→ WORK ITEM: Each line below that holds the word "computer" counts once; state the total number of such lines and nothing else.

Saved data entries
===

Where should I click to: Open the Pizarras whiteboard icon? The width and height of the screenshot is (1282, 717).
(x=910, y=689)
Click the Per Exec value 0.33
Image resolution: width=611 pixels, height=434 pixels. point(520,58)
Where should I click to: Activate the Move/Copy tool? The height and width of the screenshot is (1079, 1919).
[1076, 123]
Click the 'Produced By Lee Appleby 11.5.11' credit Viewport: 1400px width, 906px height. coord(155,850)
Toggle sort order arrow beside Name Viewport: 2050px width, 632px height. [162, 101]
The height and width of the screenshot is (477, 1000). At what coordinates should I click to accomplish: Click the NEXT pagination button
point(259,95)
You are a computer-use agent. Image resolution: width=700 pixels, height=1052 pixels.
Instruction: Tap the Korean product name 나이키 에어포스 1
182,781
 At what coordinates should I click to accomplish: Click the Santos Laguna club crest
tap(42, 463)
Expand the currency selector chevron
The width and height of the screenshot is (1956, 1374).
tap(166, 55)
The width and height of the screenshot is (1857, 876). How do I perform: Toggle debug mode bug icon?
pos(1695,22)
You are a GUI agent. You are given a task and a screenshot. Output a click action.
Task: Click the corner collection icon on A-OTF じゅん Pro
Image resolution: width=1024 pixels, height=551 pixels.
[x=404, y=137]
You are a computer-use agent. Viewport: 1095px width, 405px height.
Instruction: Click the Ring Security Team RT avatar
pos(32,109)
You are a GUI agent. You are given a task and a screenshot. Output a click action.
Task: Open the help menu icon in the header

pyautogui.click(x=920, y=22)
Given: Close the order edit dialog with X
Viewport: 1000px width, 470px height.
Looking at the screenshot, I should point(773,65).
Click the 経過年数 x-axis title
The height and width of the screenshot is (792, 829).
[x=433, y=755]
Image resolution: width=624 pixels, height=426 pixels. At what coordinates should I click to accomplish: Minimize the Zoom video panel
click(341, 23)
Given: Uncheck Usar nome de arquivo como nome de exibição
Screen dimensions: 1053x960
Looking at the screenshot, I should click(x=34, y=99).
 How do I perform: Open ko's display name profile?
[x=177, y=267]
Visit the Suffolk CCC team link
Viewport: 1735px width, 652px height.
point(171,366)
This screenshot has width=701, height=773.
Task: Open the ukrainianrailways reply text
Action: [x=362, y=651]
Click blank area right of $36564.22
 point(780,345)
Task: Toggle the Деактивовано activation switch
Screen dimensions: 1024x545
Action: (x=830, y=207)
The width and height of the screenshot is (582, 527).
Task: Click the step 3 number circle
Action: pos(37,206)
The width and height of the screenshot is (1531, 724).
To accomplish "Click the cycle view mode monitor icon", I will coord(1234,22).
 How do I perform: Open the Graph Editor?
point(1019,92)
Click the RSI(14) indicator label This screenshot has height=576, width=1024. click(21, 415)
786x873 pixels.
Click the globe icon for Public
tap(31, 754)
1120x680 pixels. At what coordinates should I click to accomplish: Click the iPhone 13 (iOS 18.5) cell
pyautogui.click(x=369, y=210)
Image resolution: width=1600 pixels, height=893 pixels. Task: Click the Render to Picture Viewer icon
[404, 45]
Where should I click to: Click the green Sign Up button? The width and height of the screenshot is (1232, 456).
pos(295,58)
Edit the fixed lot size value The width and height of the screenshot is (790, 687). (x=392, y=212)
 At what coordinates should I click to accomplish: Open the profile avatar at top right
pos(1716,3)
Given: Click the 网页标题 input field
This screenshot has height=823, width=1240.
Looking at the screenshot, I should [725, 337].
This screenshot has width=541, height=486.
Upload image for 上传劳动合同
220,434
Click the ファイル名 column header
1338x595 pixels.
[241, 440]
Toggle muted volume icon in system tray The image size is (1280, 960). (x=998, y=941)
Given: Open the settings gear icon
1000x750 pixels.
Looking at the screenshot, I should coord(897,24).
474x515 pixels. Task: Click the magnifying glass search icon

===

→ EXERCISE RESULT: 2